Interesting People mailing list archives

Re: An unusual denial of service attack


From: David Farber <dave () farber net>
Date: Tue, 5 May 2009 10:12:30 -0400



Begin forwarded message:

From: Benjamin Black <b () b3k us>
Date: May 5, 2009 5:56:53 AM EDT
To: dave () farber net
Subject: Re: [IP] An unusual denial of service attack

Dave,

This has been a concern to many folks, inside and outside Microsoft, for several years now. Solving it is non-trivial as slowing down or otherwise pacing the delivery of updates can mean critical security vulnerabilities remain unpatched for days longer. One attractive solution is the use of peer protocols. Though I failed to make much headway in that direction, I remain optimistic something more efficient than the current thundering herd will come along. That will present a new set of trade-offs as many folks, Brett included, dislike the impact of peer protocols on their networks, as well.

As a former member of the team responsible for building Microsoft's CDN, I suggest Brett take a closer look at the traffic. He might notice that the traffic is being served from up to 4 different CDNs. He might also notice that the vast majority of Akamai traffic comes from a very small number of data centers, as is the case for any modern, efficient CDN. Lots of tiny caches everywhere makes for good marketing but bad business. The typical approach is for ISPs to peer with the CDNs directly.

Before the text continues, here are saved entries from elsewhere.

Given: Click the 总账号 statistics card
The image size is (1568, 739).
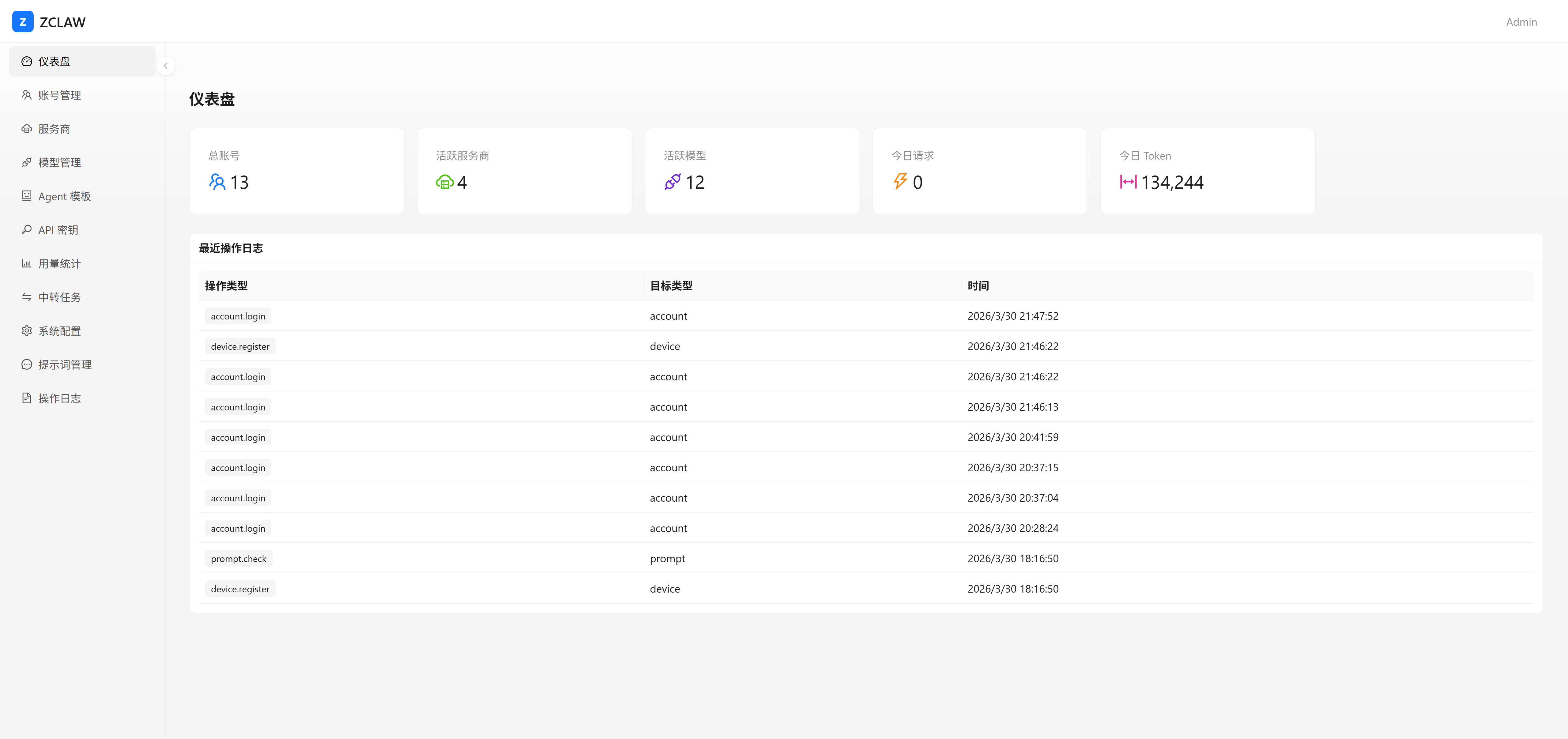Looking at the screenshot, I should pos(296,171).
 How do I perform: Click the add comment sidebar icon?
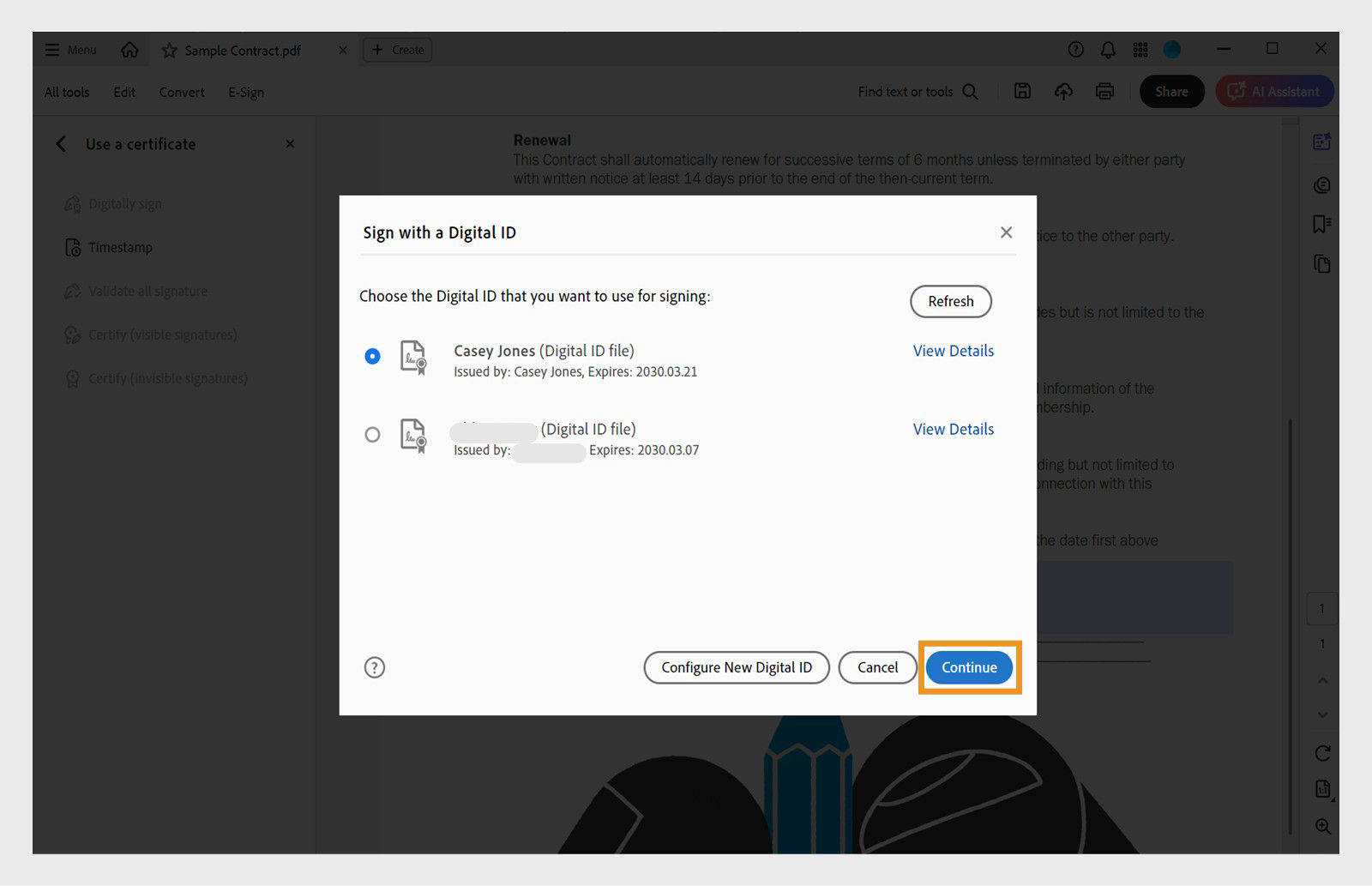pos(1321,184)
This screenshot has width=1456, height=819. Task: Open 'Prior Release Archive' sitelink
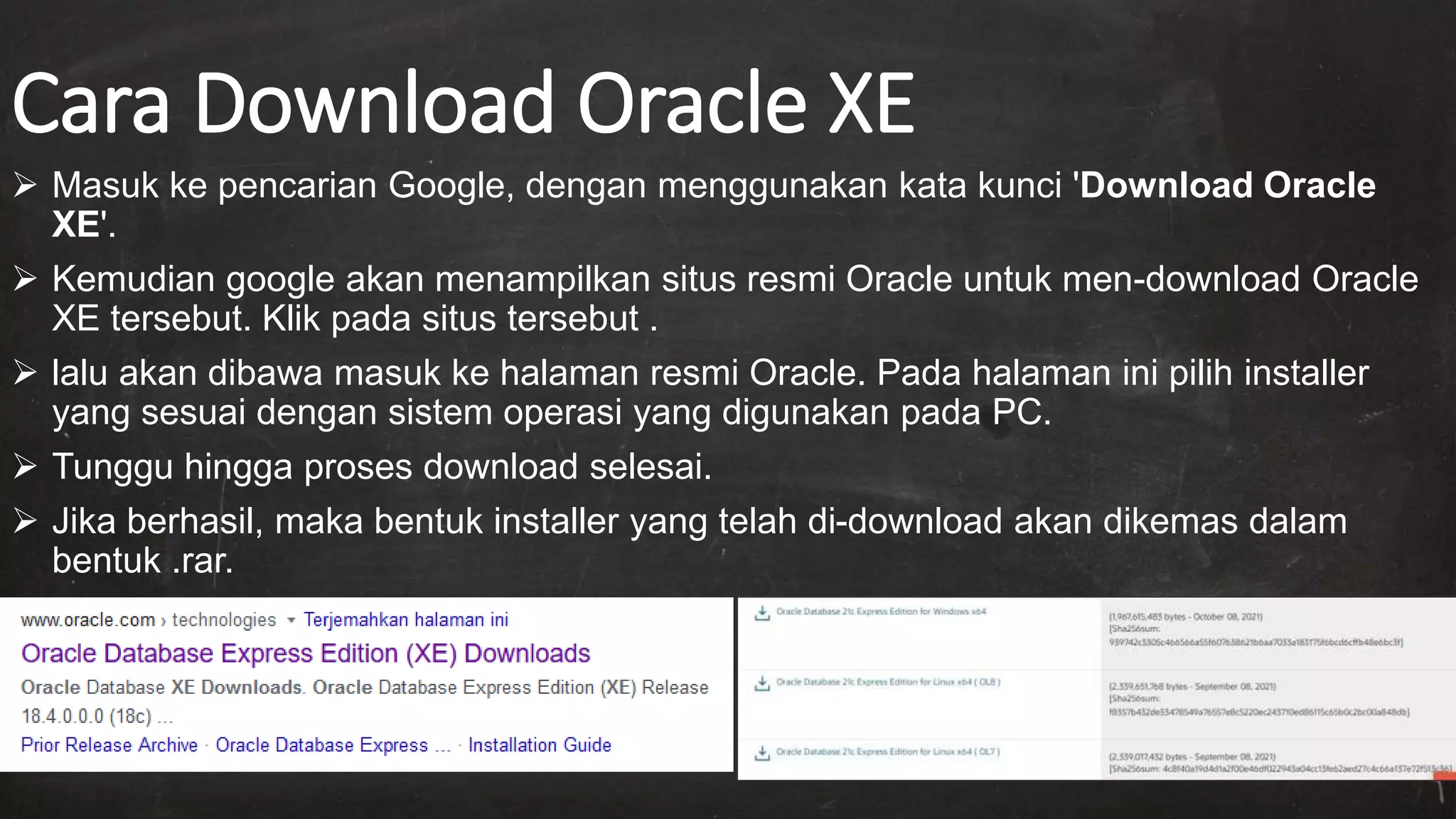click(109, 745)
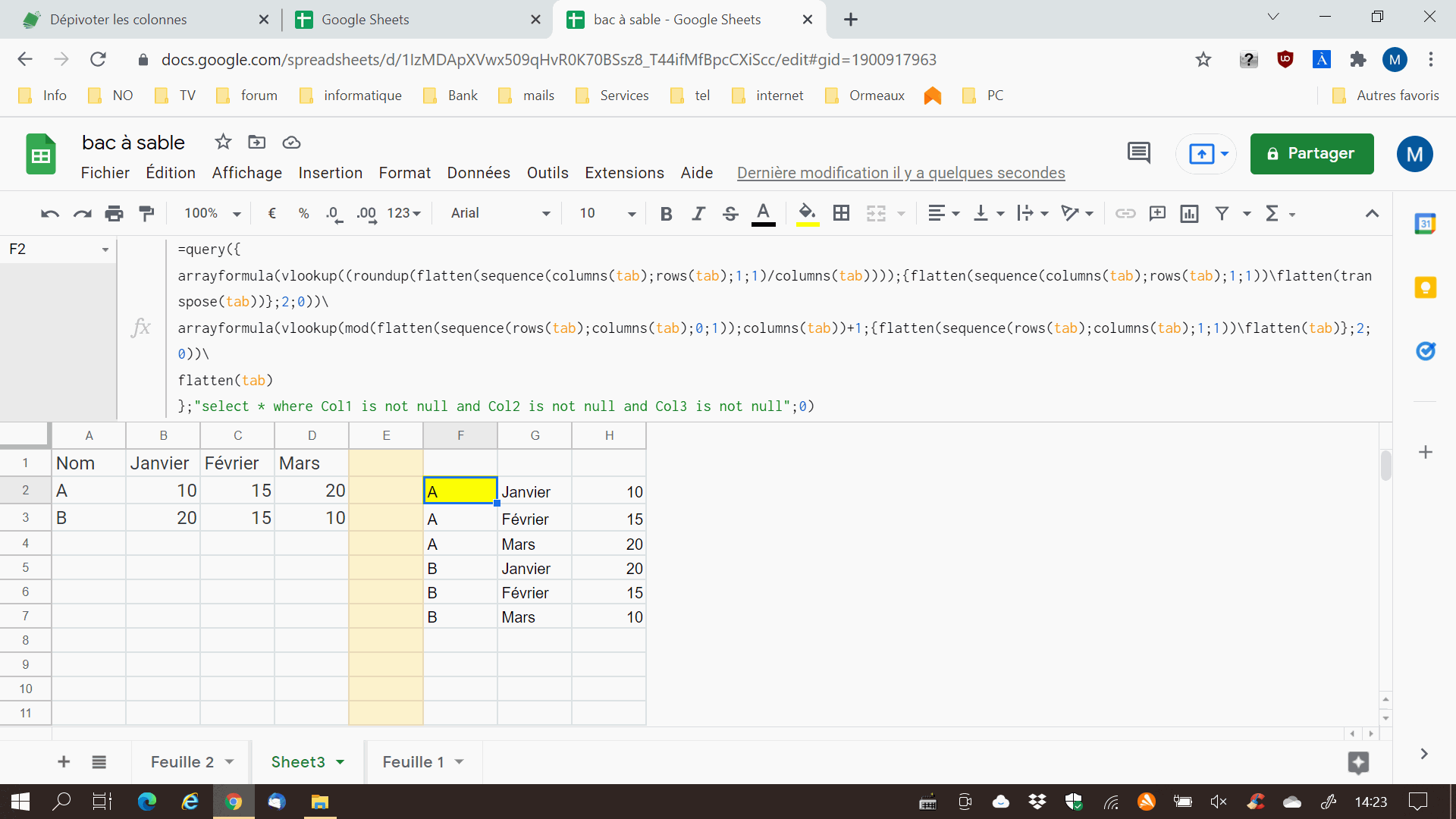Open comment history icon
Image resolution: width=1456 pixels, height=819 pixels.
[1138, 153]
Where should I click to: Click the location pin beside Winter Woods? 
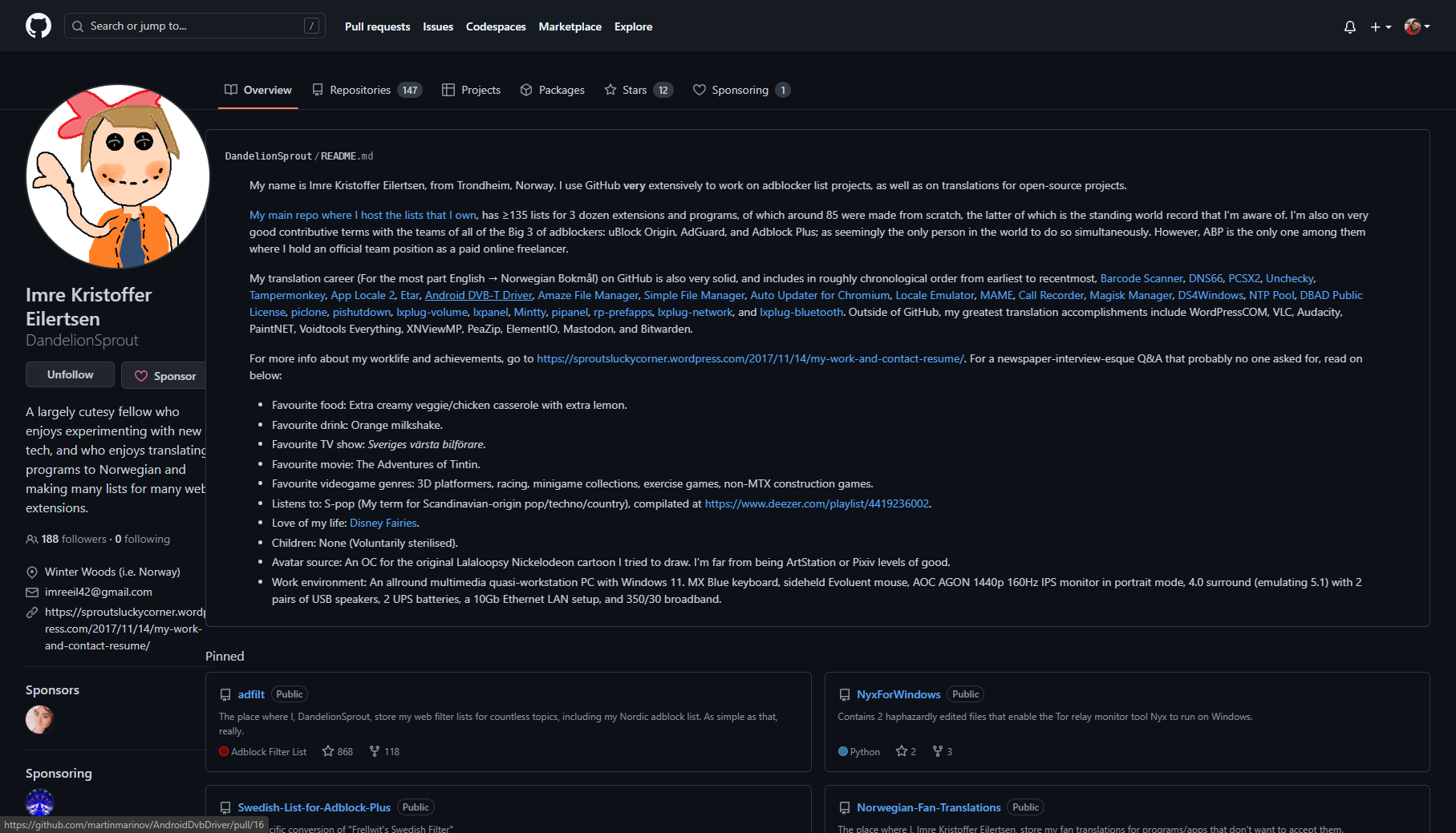pyautogui.click(x=32, y=572)
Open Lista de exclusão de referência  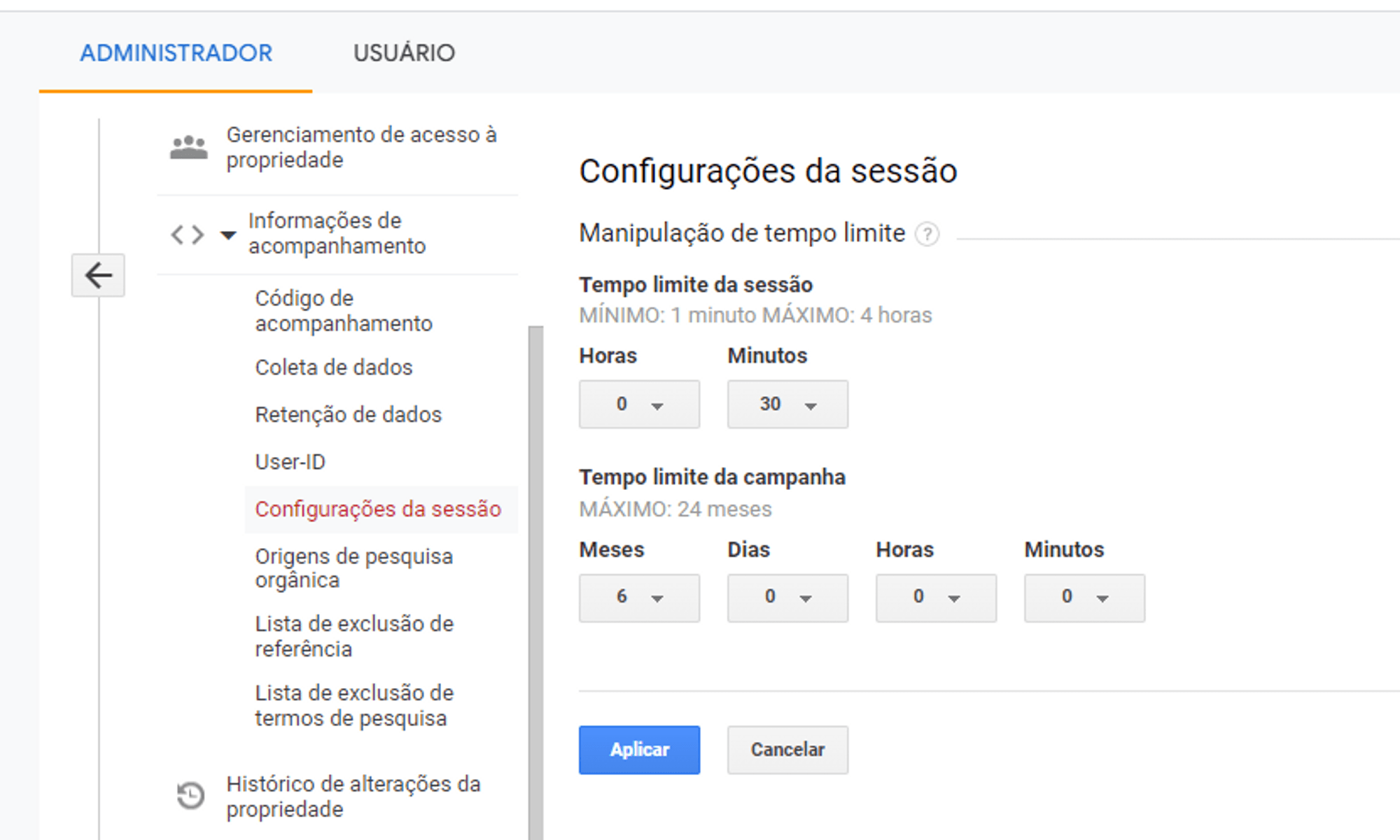(x=354, y=636)
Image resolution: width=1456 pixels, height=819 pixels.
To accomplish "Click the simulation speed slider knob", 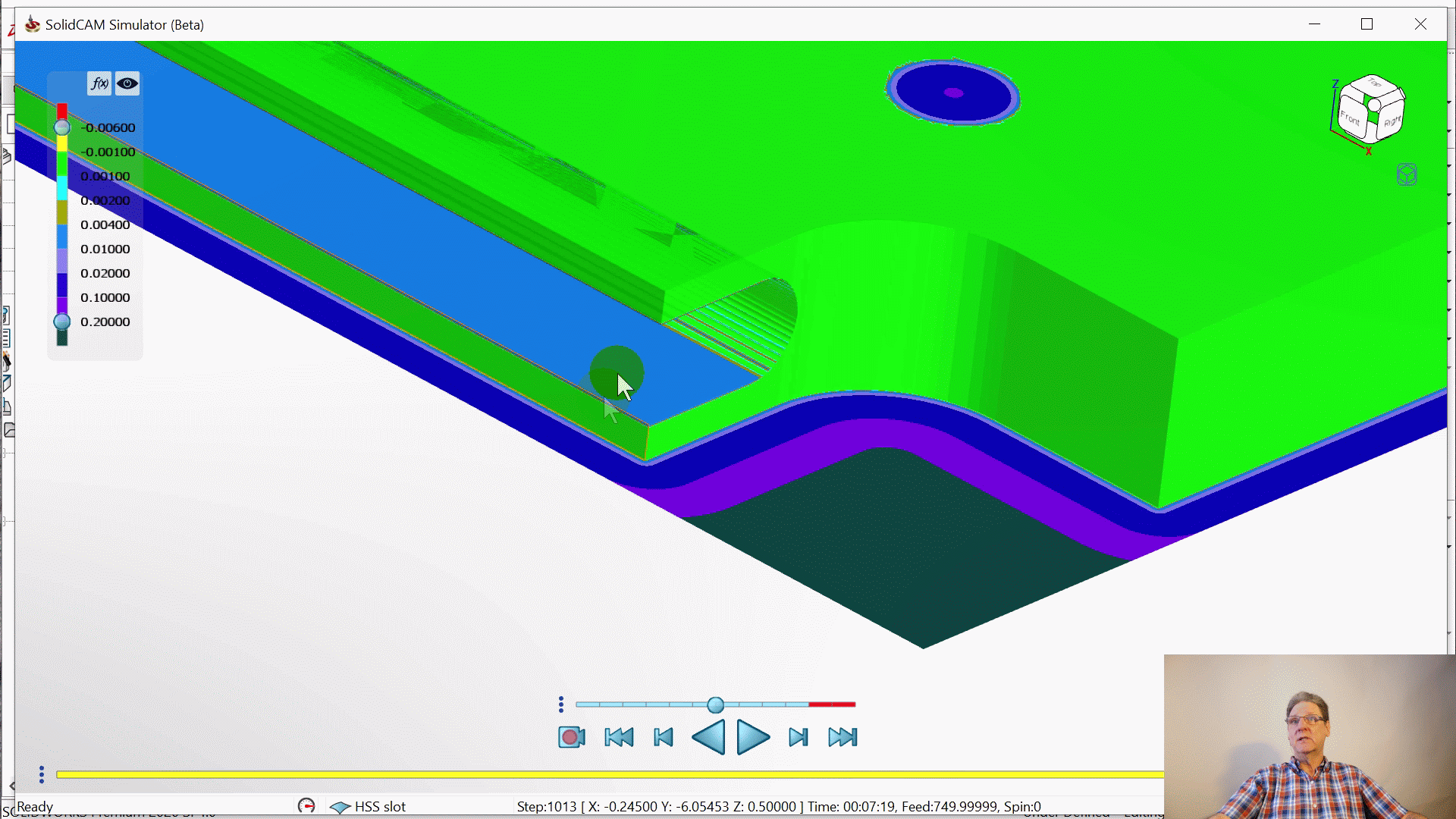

Brett mentions having his own caches, but being unable to make use of them because of cache-control headers from the CDNs. Has he considered simply ignoring those headers? I can't recommend mucking about with Windows Update, but it might provide some relief.


Ben

On Mon, May 4, 2009 at 8:56 AM, David Farber <dave () farber net> wrote:


Begin forwarded message:

From: Brett Glass <brett () lariat net>
Date: May 4, 2009 11:07:50 AM EDT
To: dave () farber net, "Ip ip" <ip () v2 listbox com>
Subject: An unusual denial of service attack

Dave, and everyone:

This weekend, my ISP suffered an unusual sort of denial of service attack.

Starting on Saturday morning, users were reporting that their Web browsing had slowed to a crawl, though other services were working properly. I investigated, and saw that our upstream connection to the Internet backbone was being saturated -- but not by any one customer. So, I looked at the statistics on our Web cache (an activity, by the way, which I'm sure that certain privacy advocates would find tantamount to "snooping," even though it was for the purpose of managing the network). After awhile, I was able to figure out what was wrong.

We were facing a distributed denial of service attack from the world's largest "botnet:" Microsoft's "Windows Update."

Virtually every Windows machine on our network -- and most of our customers's machines are running Windows XP or Windows Vista -- was individually downloading many large updates. (See

http://www.computerworld.com/action/article.do?command=printArticleBasic&taxonomyName=Security&articleId=9131573&taxonomyId=17

for a list of some of the many security holes that were being patched.)

Fixing holes in Windows is a good thing, but to command more than 90% of all of the computers around the globe to "phone home" at the same time is, obviously, not. It's doubly bad when the updates are explicitly marked as non-cacheable, making our Web cache of no use to stem the flood.

What's worse -- at least for our small ISP -- is that the updates are distributed for Microsoft by a company called Akamai. Akamai, as many of you know, places caches at the hubs of many ISPs' networks -- but, alas, only those of larger ones. Our smaller ISP, which has never been able to convince Akamai to place a cache at our location despite many years of requests, therefore must use backbone bandwidth to service all of these redundant requests. When I checked -- and it was not at the peak -- the traffic was consuming about half of our main DS-3 line to the Internet, leaving only half of its capacity available to carry all other traffic (including VoIP and bandwidth-intensive streaming video). Our cache's CPU utilization was above 95%, slowing response times still further.

I solved the problem by telling the cache to throttle traffic to and from Akamai's upstream caches, which were serving up the updates. Instantly, the load dropped off and normal service was restored.

As Spider-Man creator Stan Lee once noted, "with great power comes great responsibility." Microsoft, by virtue of its control over Windows-based PCs, has the ability to shut down the entire Internet at will -- and must be careful not to do it, inadvertently, by turning 90% of the world's PCs into a "zombie army."

Furthermore, content delivery networks such as Akamai, which distributes Microsoft's updates, must not be allowed to discriminate against smaller providers by making updates uncacheable (at least by a standards-conforming Web cache) and then denying smaller ISPs access to a cache that WILL cache them. (Google, too, is also placing caches at the hubs of larger ISPs, thus giving them an edge when it comes to delivering Google services and video.) Small and competitive ISPs already have a tough row to hoe when competing with the telcos and cable companies. If they are further disadvantaged by prejudicial business practices of content providers and content delivery networks, Internet service will -- devastatingly for consumers -- become a duopoly.